Stated goal: Please reproduce each of the records below word for word, omitting the pictures.

-- -- --

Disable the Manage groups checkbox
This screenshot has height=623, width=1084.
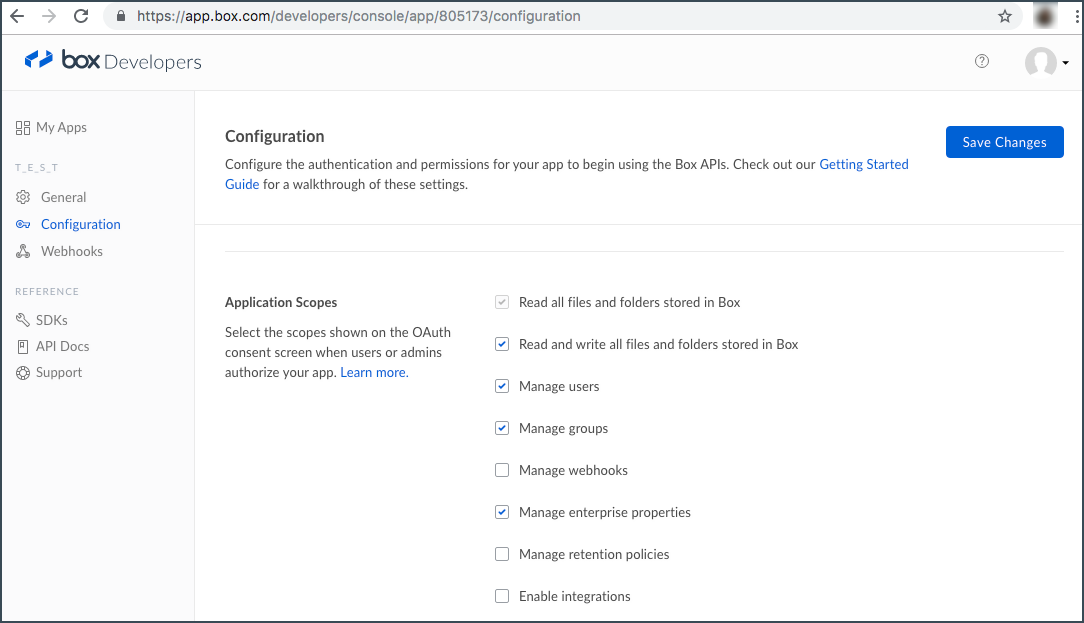pyautogui.click(x=502, y=428)
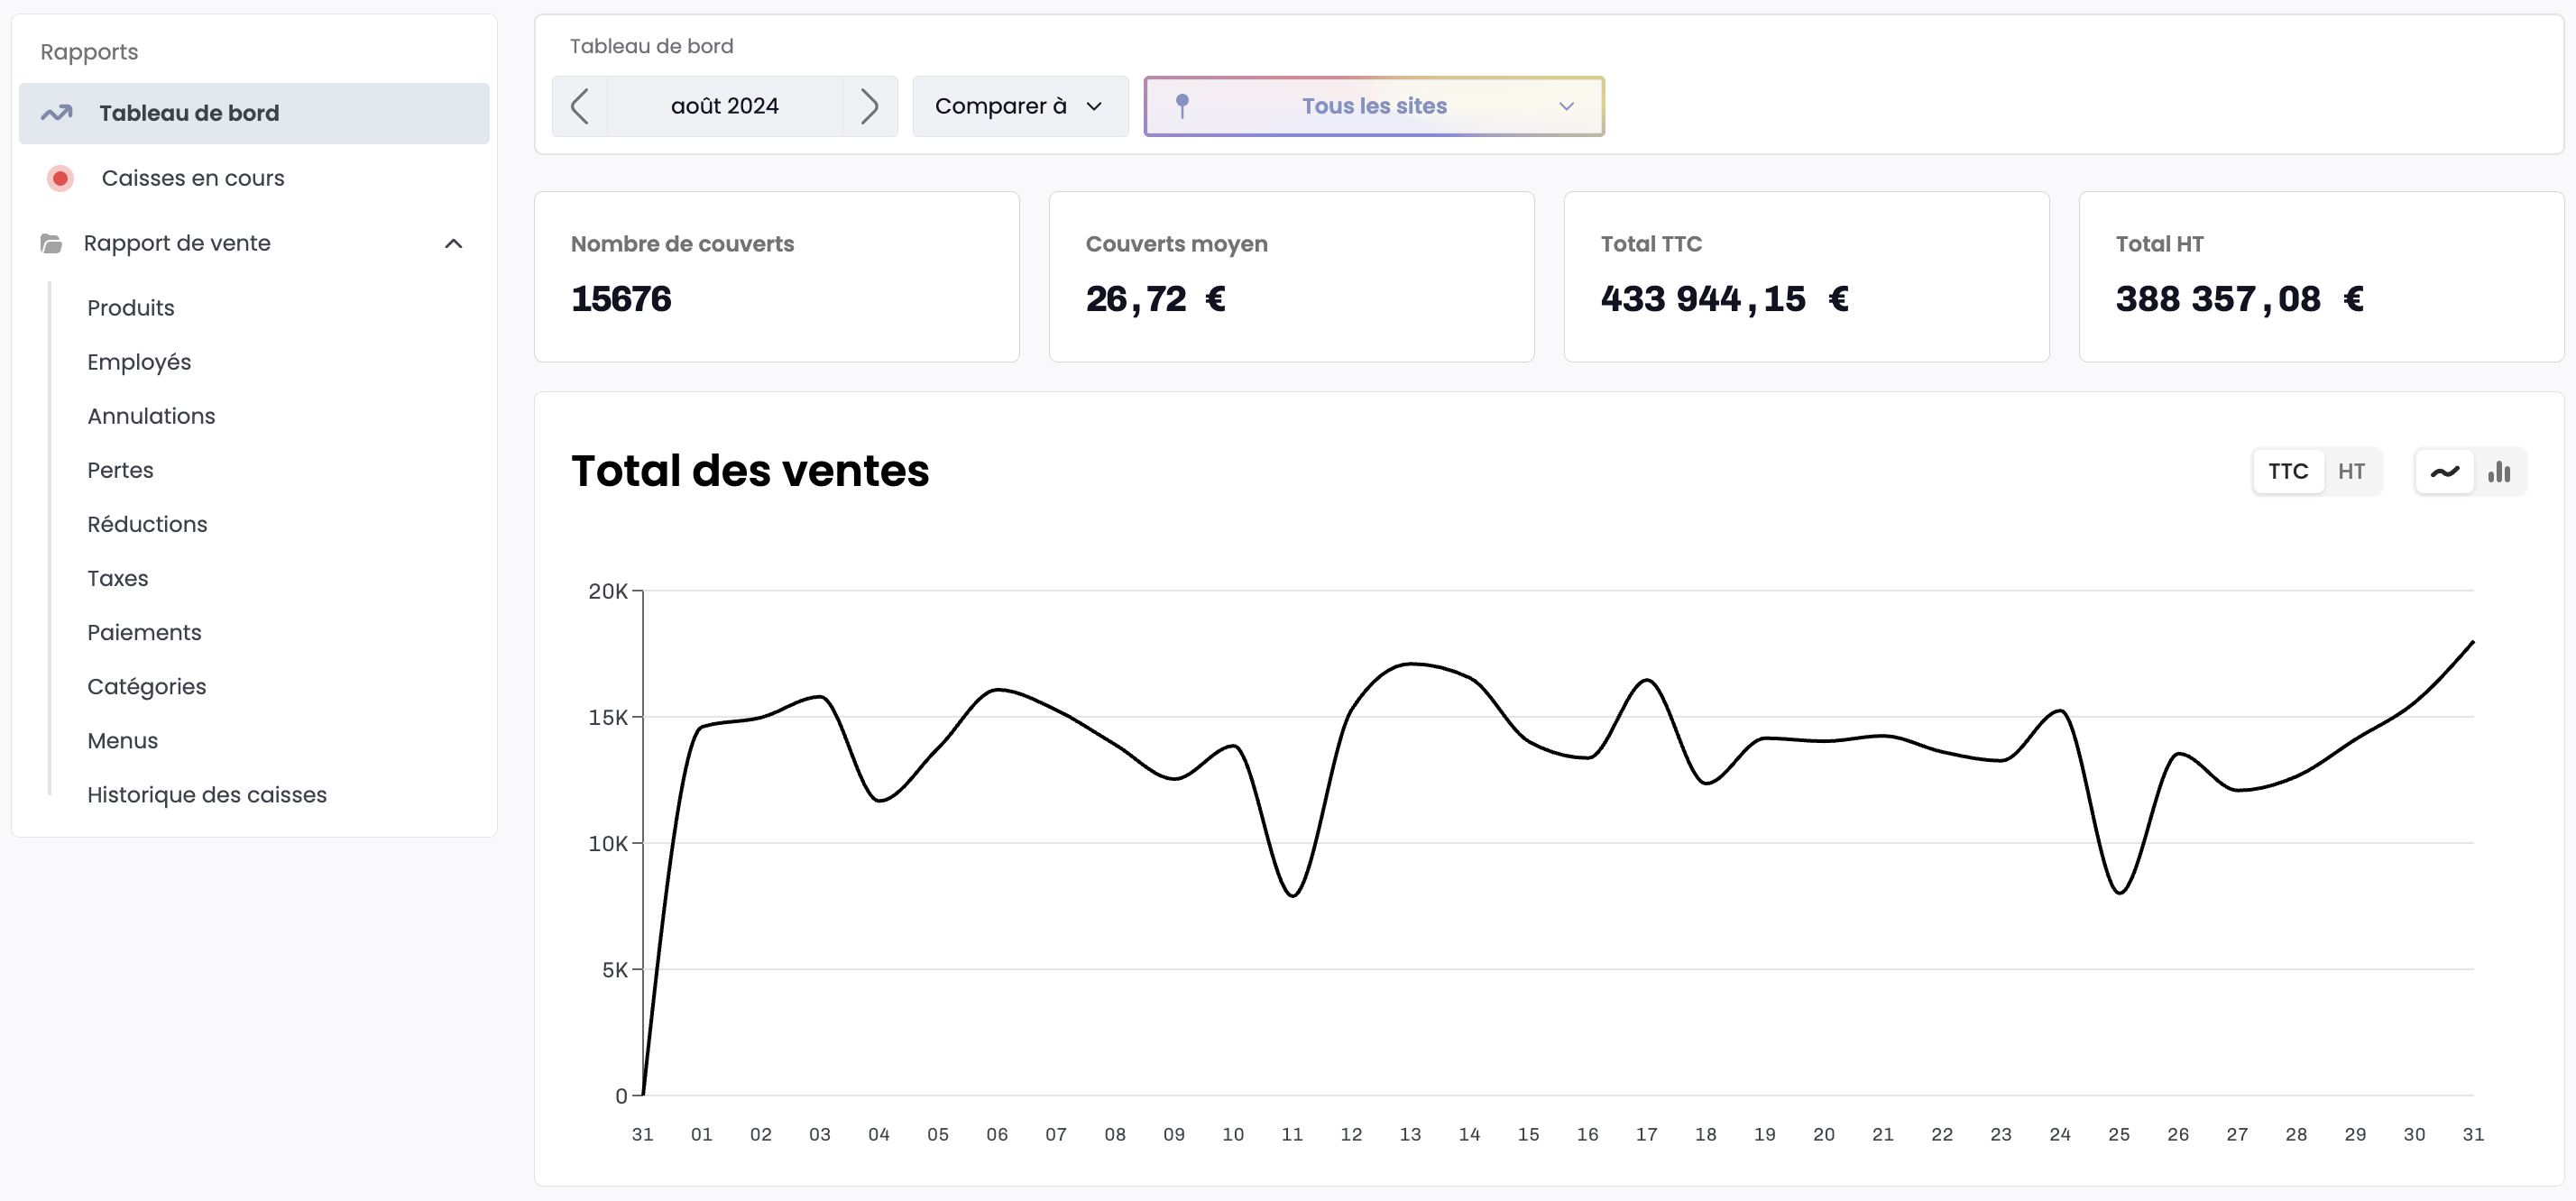Switch the sales chart to HT
Viewport: 2576px width, 1201px height.
point(2353,471)
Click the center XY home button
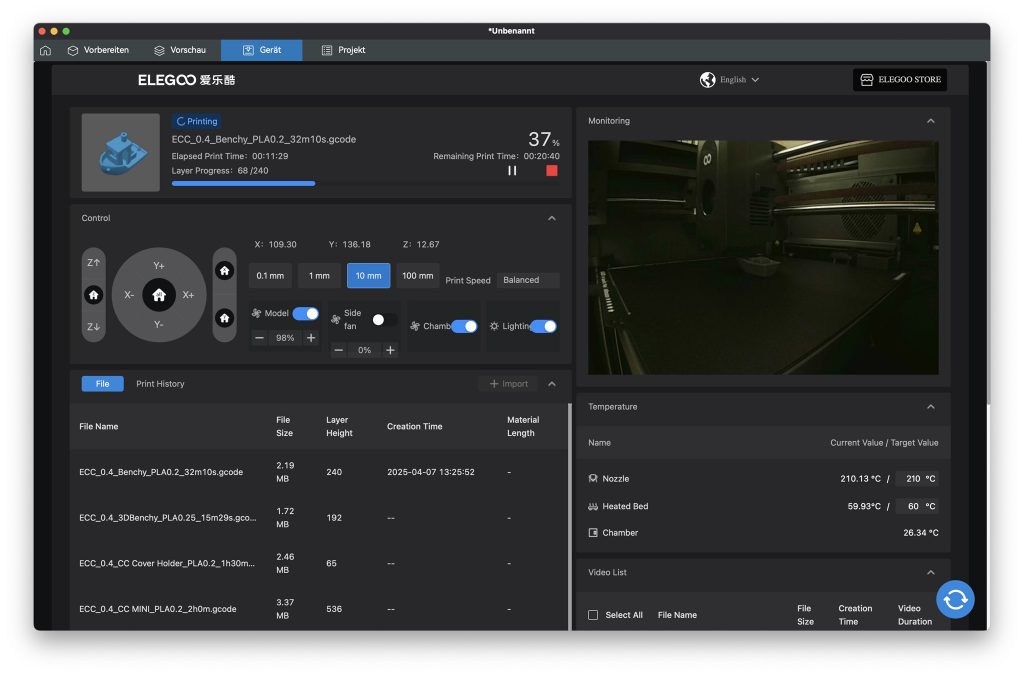This screenshot has height=675, width=1024. [159, 295]
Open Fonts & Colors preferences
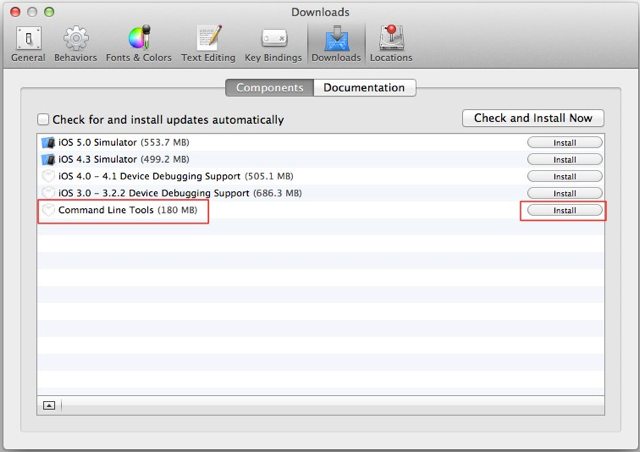 click(x=136, y=43)
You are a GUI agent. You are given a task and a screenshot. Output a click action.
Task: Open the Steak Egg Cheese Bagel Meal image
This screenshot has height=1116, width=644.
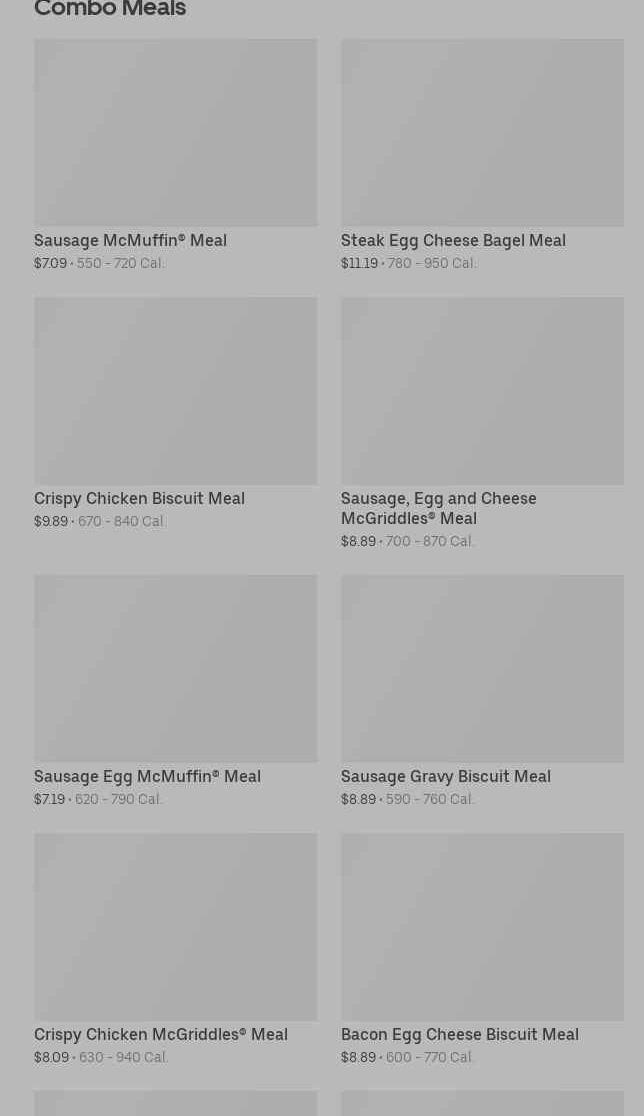point(482,132)
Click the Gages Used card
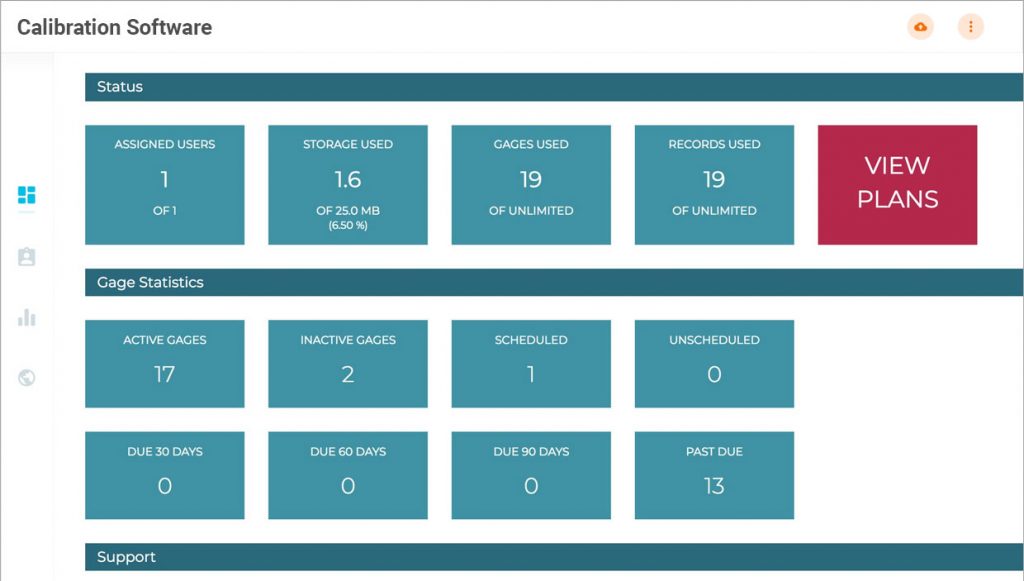Viewport: 1024px width, 581px height. 530,184
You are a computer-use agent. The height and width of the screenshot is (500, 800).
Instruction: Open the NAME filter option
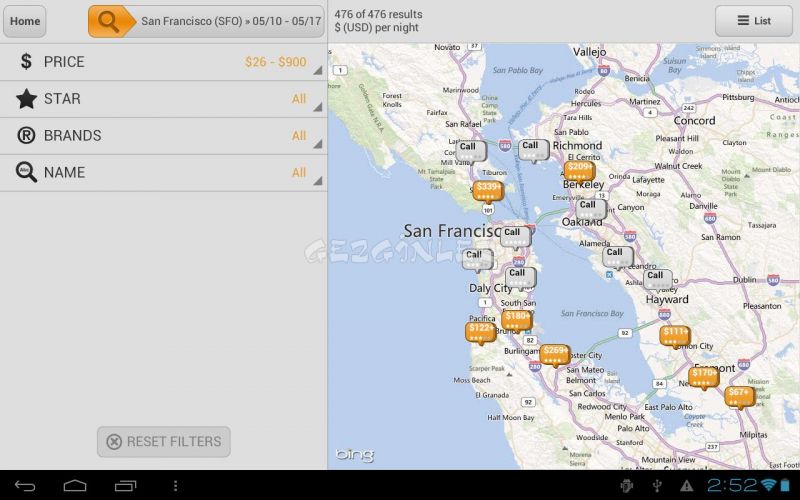point(163,173)

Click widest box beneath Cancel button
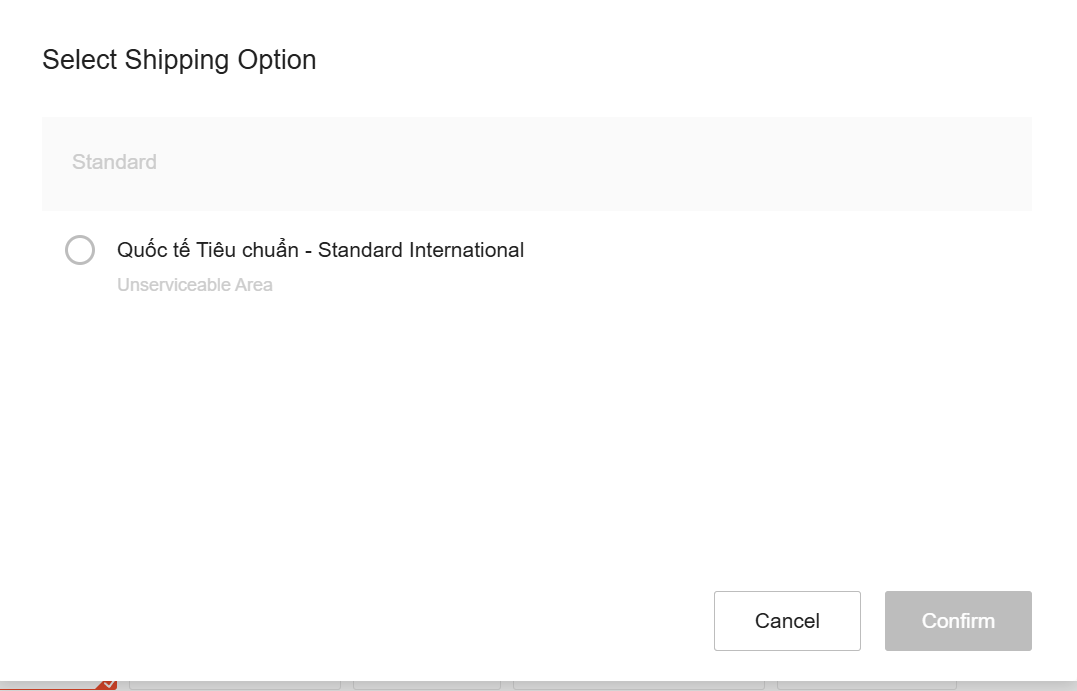639,686
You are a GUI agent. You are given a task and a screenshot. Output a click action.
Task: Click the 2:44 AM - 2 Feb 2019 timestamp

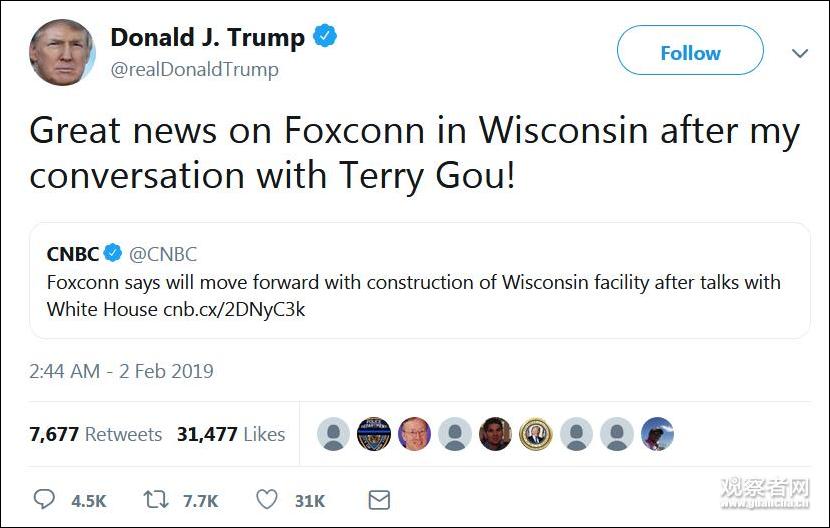coord(121,371)
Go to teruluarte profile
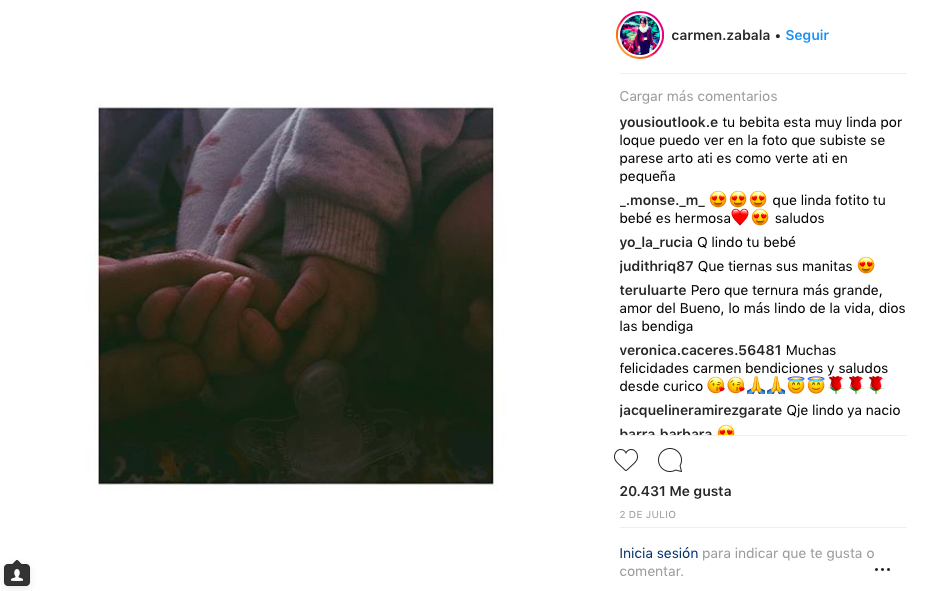This screenshot has height=591, width=925. click(x=652, y=290)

-- -- --

Output:
Disable the Manage groups checkbox
This screenshot has height=623, width=1084.
pyautogui.click(x=502, y=428)
Switch the sales chart to HT
Viewport: 2576px width, 1201px height.
point(2353,471)
Click the center XY home button
This screenshot has height=675, width=1024. [159, 295]
Open Fonts & Colors preferences
 click(x=136, y=43)
You are a GUI agent. You are given a task and a screenshot. Output a click action.
Task: Open the Steak Egg Cheese Bagel Meal image
This screenshot has height=1116, width=644.
point(482,132)
Click the Gages Used card
Viewport: 1024px width, 581px height. 530,184
You are a computer-use agent. The height and width of the screenshot is (500, 800).
Instruction: Open the NAME filter option
point(163,173)

Click widest box beneath Cancel button
639,686
You are a GUI agent. You are given a task and a screenshot. Output a click action.
Task: Click the 2:44 AM - 2 Feb 2019 timestamp

coord(121,371)
Go to teruluarte profile
This screenshot has height=591, width=925. click(x=652, y=290)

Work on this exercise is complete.